I have worn the same old khaki jacket for years, now tatty and torn, but soft and friendly and, above all, silent. Jackets that rustle are made and worn by people who think human, not wild. There was a time when I would have worn only tweed, but wonderful though tweed still is, its weight when wet and the length of time needed to dry it have pushed it aside in favour of modern convenience fabrics. My aim is to blend, not stand out; to be accepted, not to alarm.
I believe in routine and familiarity, those two. Nothing that lives on this land can fail to be aware of my scent and my regular and hopefully benign presence. Those are the keys I rely on to open nature’s doors, to help me slough off some of the universal plume of dread that sheds from all humans like bad smoke. In winter I sometimes wear workman’s leather gloves – cold is an unnecessary distraction and, besides, I cannot write with frozen fingers. In summer, if the midges on the moorland are intolerable, in my pocket I carry a veil to wear over my face; Highland midges can be irksome to the point of despair. On my belt I have a knife, and always, always, always my notebook and two pens in my pocket.
I go alone. Wildness favours the solitary. Company is good, but there are other times and better places for human companionship. And that’s it; anything else is superfluous clutter that will detract, not enhance. And expectations?
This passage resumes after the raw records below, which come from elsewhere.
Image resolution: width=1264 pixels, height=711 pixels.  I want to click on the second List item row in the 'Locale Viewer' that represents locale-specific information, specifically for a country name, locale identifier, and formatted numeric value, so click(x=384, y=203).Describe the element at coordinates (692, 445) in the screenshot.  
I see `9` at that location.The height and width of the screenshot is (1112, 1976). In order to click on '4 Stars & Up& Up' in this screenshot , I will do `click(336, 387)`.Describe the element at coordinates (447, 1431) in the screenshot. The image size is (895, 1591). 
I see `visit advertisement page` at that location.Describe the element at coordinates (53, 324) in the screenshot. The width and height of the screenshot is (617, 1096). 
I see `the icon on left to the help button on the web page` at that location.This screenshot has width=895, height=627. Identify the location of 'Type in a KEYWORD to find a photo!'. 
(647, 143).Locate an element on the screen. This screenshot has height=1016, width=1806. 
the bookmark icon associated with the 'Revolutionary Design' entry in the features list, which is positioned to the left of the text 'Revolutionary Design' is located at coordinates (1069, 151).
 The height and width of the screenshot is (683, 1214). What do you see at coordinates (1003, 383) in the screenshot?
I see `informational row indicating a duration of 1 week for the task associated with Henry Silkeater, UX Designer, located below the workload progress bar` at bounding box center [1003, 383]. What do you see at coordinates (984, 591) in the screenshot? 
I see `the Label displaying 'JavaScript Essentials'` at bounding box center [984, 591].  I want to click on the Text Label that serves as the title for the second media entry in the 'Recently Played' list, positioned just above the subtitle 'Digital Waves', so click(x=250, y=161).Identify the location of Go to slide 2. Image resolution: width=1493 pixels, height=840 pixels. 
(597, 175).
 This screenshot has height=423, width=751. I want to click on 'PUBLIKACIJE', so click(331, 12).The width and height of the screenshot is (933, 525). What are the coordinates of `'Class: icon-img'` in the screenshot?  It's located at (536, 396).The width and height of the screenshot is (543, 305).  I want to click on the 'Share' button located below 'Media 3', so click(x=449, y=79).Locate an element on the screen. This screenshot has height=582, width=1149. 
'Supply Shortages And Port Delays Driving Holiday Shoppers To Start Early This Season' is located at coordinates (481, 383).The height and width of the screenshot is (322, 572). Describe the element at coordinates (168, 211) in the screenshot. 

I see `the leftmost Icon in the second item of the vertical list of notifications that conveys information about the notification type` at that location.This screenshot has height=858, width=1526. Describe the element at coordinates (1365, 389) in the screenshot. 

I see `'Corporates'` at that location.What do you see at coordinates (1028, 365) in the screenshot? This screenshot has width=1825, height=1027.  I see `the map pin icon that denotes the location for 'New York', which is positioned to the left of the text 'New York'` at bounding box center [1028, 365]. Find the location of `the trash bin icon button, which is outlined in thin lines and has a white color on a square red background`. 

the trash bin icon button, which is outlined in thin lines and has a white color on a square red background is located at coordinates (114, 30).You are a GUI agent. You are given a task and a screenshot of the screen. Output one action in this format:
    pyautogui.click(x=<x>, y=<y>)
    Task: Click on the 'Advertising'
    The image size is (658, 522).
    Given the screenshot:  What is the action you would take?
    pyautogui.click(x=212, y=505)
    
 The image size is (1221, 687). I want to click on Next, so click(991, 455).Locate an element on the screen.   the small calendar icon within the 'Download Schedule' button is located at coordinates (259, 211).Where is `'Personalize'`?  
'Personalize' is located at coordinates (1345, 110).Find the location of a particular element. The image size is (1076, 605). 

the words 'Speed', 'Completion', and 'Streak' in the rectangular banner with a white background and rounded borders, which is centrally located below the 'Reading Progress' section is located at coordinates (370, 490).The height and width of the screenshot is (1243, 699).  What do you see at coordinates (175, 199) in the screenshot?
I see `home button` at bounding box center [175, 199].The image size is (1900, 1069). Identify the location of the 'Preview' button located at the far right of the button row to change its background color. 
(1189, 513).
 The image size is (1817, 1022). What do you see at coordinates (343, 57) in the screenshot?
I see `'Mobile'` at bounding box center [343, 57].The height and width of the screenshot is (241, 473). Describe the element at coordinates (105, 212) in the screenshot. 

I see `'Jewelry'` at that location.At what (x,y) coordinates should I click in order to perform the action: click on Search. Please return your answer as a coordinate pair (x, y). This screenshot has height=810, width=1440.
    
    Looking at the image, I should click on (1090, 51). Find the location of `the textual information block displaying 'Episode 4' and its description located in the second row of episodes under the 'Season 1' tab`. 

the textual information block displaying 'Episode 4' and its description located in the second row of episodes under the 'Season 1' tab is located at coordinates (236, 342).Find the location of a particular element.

No, none of those. There is a trump card in the expectation game that nature loves to play.
This, then, is a sharing of thoughts and images rekindled from my journal, drawn from the rock and the wind, the snow and the rain, the trees and the birdsong and the blush of wild flowers that have welcomed every spring. Turning its pages and dipping in, I realise it has taken me over thirty years to cover little more than a mile.